### EXERCISE
Write down the lines exactly as they appear, from the one that contains "You are a GUI" through the final line of the records, so that both ends are kept and no pictures come along.

THE RECORDS Block Start

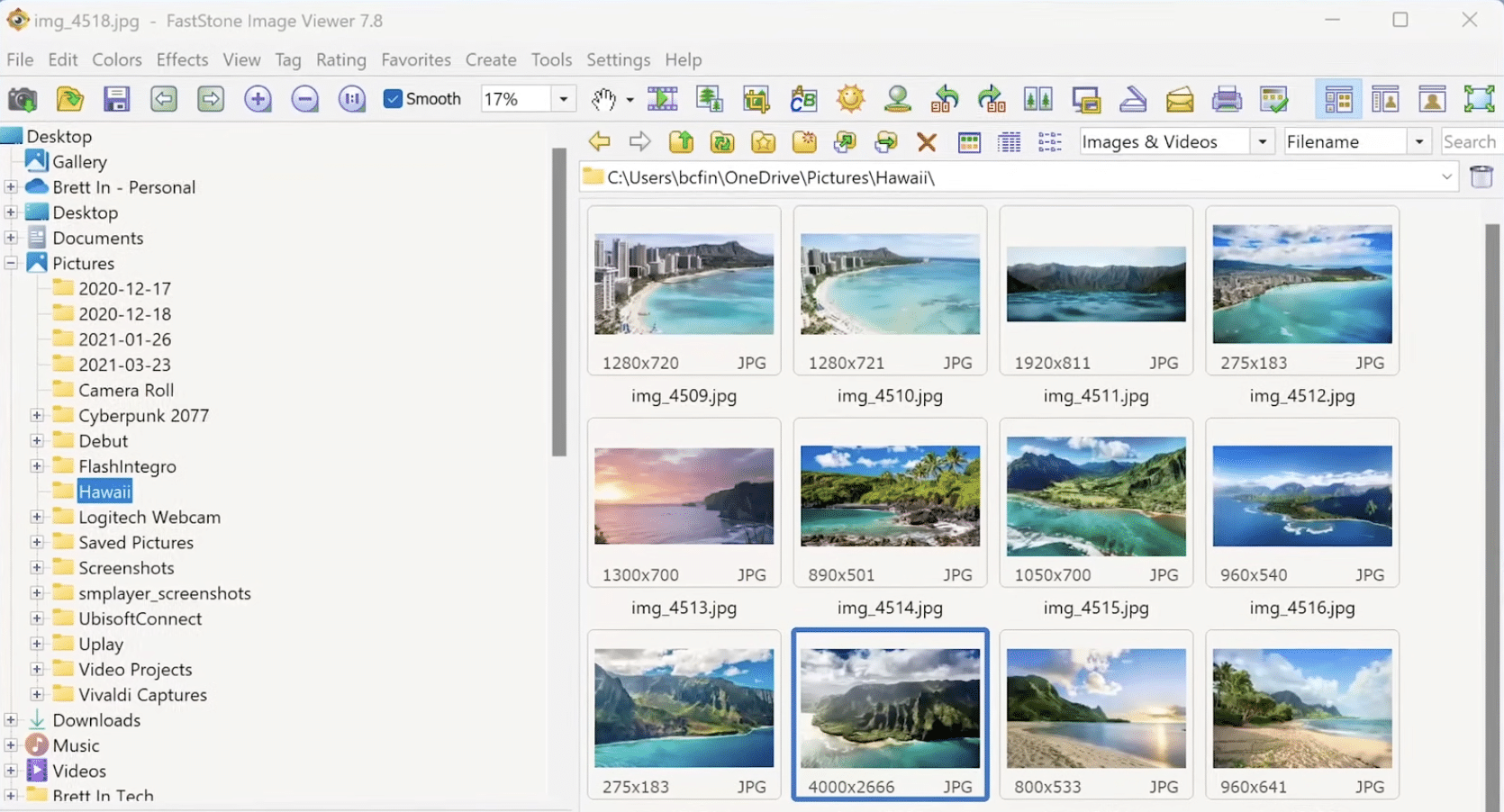Open the Screen Capture tool
This screenshot has height=812, width=1504.
(22, 99)
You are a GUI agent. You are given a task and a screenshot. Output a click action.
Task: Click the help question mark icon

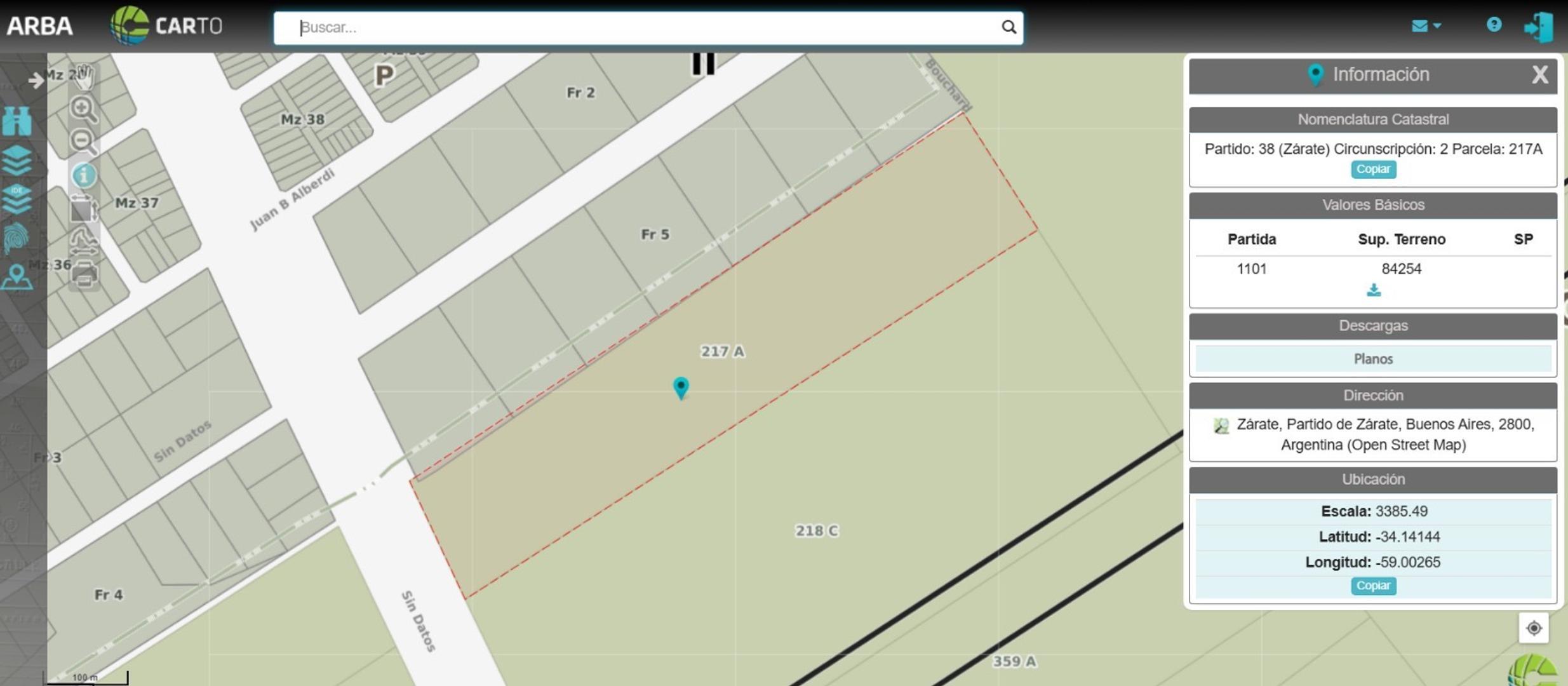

THE RECORDS Block End

### SOLUTION TO THIS PROBLEM
You are a GUI agent. You are given a task and a screenshot. Output a click action.
Task: Click the help question mark icon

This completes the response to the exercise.